• _Required work_
Return exactly, please, the lines from the one containing "Task: Click the move up arrow icon" to the last line of the entries below, and nothing else, leaving pictures out.

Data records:

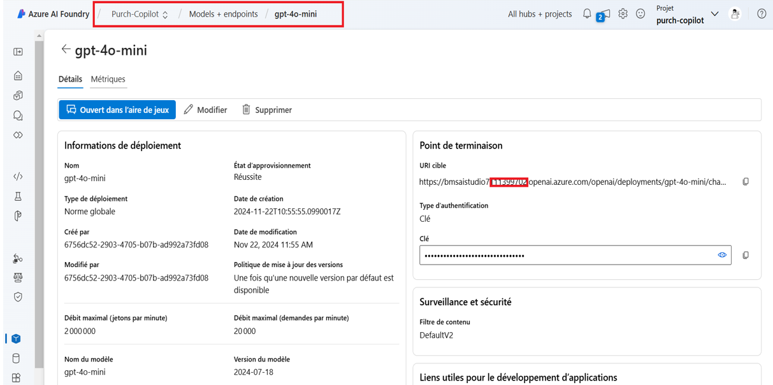This screenshot has height=385, width=773.
Task: Reveal the key with the eye icon
Action: [722, 255]
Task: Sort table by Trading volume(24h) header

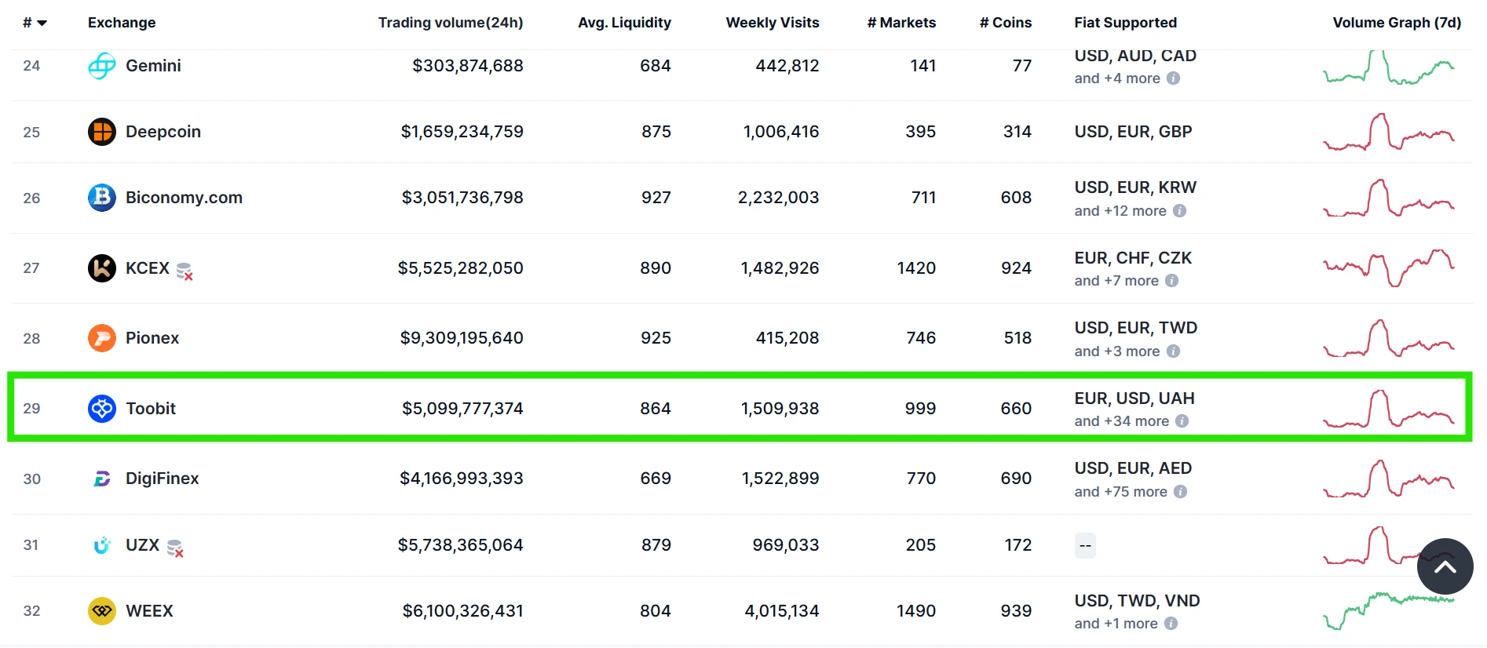Action: tap(450, 23)
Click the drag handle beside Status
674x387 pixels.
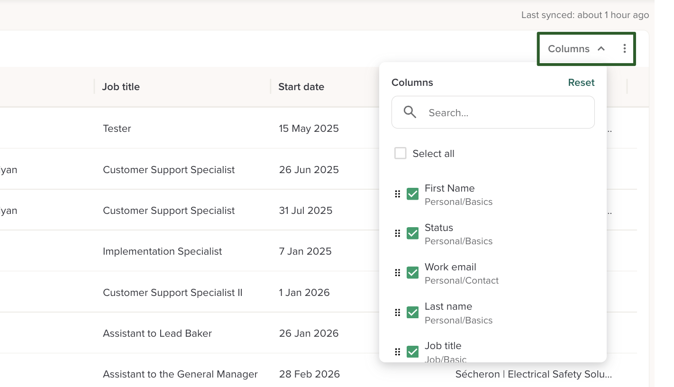pos(398,233)
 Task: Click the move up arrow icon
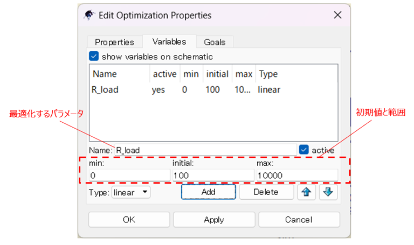[x=306, y=192]
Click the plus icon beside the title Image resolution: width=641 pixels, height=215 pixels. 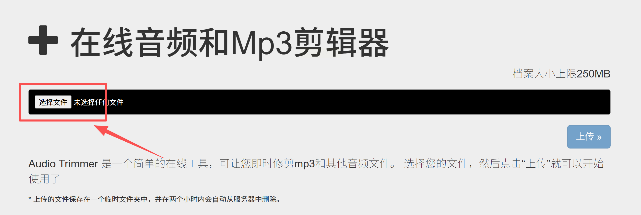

• _Exercise output_
 Task: Click the move up arrow icon
[x=306, y=192]
Click the plus icon beside the title Image resolution: width=641 pixels, height=215 pixels. 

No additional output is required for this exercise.